The operating conditions essentially determine the performance and the efficiency of a polymer electrolyte membrane fuel cell (PEMFC) stack in an automotive system. Due to space and weight limitations in such systems, an optimization is mandatory to assure high power output and fuel utilization. Typically, the operating conditions are defined in a system by look-up tables and are not adapted over stack lifetime. But the best operating conditions can vary over the lifetime due to the presence of different degradation phenomena, e.g. resulting in changes of the electrode structure, the electrode hydrophobicity, and the catalyst activity. Predefined tables cannot cover this behavior and the use of optimization algorithms is highly favorable to facilitate optimal stack operation during entire lifetime. In the presented work, n*(stack) is defined to represent the stack efficiency in a system because the commonly used stack electrical- and fuel efficiencies do not consider the operating conditions. This new efficiency covers all power losses based on the applied conditions including theoretical losses for stack feed stream conditioning.

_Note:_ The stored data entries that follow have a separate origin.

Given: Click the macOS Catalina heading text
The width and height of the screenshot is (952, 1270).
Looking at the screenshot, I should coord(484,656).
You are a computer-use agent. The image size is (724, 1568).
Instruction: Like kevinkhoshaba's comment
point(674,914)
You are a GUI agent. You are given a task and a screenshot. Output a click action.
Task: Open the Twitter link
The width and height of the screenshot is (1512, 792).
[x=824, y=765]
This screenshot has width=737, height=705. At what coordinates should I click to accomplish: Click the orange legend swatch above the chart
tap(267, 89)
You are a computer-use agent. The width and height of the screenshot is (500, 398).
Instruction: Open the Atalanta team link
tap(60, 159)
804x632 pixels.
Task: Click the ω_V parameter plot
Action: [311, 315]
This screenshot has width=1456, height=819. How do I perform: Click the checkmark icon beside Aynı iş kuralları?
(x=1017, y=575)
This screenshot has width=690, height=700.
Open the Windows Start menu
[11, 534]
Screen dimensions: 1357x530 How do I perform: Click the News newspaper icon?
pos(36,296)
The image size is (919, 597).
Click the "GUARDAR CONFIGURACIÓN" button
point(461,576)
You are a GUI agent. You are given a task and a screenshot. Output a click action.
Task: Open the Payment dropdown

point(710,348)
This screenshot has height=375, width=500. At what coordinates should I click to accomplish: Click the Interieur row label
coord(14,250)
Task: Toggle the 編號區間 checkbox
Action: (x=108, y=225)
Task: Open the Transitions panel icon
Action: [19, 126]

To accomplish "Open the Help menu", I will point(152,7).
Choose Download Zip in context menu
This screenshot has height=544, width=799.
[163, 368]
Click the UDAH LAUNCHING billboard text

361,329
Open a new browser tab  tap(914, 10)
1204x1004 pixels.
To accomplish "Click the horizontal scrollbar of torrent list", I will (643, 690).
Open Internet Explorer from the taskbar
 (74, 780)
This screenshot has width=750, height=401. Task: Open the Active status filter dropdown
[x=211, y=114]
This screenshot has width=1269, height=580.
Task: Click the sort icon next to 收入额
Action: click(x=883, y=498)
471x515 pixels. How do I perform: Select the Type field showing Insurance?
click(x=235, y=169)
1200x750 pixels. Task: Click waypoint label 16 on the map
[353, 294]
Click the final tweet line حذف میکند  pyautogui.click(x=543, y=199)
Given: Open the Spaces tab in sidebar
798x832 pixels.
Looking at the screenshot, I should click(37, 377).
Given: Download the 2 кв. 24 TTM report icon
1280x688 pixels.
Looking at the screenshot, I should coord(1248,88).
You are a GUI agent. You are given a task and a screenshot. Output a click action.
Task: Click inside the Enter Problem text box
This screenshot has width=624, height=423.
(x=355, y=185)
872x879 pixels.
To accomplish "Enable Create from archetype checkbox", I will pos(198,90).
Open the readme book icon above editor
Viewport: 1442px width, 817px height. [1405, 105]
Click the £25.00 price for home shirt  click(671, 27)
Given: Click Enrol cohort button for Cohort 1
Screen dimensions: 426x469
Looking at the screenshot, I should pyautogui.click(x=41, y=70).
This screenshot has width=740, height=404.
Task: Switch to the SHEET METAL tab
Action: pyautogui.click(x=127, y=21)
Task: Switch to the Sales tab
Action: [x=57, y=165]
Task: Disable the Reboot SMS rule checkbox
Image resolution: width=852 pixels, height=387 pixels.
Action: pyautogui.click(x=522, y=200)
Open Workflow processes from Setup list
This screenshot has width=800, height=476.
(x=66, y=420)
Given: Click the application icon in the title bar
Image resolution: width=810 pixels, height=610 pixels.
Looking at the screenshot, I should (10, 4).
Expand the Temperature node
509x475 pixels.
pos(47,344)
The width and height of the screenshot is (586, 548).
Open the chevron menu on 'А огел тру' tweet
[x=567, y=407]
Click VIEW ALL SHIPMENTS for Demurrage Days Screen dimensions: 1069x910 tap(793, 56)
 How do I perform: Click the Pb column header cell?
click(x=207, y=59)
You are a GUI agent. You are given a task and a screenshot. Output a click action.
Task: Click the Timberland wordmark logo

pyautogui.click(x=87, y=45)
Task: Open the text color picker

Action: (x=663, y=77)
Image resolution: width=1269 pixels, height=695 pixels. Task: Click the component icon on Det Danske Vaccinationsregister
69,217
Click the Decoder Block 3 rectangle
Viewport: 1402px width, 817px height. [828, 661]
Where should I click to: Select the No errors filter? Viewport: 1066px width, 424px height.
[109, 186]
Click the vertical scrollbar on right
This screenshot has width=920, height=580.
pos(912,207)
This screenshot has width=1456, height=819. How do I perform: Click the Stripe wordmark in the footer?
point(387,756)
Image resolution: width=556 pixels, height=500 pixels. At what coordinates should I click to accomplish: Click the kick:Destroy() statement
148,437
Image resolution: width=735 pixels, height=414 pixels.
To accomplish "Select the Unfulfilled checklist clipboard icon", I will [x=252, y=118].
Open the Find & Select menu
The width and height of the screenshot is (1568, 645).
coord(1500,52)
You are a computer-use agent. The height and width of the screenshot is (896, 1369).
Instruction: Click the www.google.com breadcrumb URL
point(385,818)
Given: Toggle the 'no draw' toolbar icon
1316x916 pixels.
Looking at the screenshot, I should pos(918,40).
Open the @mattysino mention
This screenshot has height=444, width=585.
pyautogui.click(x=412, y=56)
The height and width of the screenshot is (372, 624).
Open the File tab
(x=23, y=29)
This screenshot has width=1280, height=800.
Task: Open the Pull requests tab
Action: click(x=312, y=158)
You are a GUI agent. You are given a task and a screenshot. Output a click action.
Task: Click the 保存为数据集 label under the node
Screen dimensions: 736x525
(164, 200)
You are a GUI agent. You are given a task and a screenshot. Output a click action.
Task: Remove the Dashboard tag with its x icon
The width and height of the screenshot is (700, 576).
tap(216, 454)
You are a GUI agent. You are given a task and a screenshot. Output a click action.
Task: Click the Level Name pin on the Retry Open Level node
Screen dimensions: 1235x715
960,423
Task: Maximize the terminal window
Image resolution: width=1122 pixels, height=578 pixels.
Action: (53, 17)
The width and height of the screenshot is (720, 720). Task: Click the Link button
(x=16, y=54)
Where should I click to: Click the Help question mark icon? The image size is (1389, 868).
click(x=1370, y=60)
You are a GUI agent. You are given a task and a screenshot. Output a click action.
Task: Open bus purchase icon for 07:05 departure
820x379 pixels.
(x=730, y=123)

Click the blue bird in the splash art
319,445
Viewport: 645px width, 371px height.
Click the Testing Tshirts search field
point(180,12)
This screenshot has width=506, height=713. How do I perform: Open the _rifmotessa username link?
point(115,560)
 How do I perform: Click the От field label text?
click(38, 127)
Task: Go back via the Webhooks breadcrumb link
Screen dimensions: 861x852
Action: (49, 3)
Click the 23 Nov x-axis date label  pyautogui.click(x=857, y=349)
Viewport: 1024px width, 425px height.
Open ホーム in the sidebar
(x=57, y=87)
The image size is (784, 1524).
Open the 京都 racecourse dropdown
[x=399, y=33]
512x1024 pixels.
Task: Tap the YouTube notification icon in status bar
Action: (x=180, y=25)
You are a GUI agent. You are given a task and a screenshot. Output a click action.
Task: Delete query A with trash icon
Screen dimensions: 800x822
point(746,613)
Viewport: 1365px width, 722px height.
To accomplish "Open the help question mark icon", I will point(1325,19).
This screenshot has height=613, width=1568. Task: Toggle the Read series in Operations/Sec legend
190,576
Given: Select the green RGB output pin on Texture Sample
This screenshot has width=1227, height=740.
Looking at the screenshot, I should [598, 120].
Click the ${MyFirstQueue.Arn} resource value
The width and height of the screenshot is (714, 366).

An example is given which power losses are relevant and dominant for automotive application. The performance and efficiency determining conditions are characterized by the stack temperature as well as the stoichiometric values, the relative humidity, and the pressures of the reactants. Their effect is non-linear and synergistic. A separate optimization of the parameters is not meaningful. Therefore, a direct-search algorithm, the Nelder-Mead simplex, was used for the simultaneous optimization of all parameters. The algorithm was realized using harmonized test procedures elaborated in the Stack-Test project to assure reliable and reproducible parameter optimization. The optimization process and the used test procedures are explained in detail and presented results demonstrate that the efficiency can be improved in a running PEMFC stack by up to 4 % only by optimizing the operating conditions in an automotive system.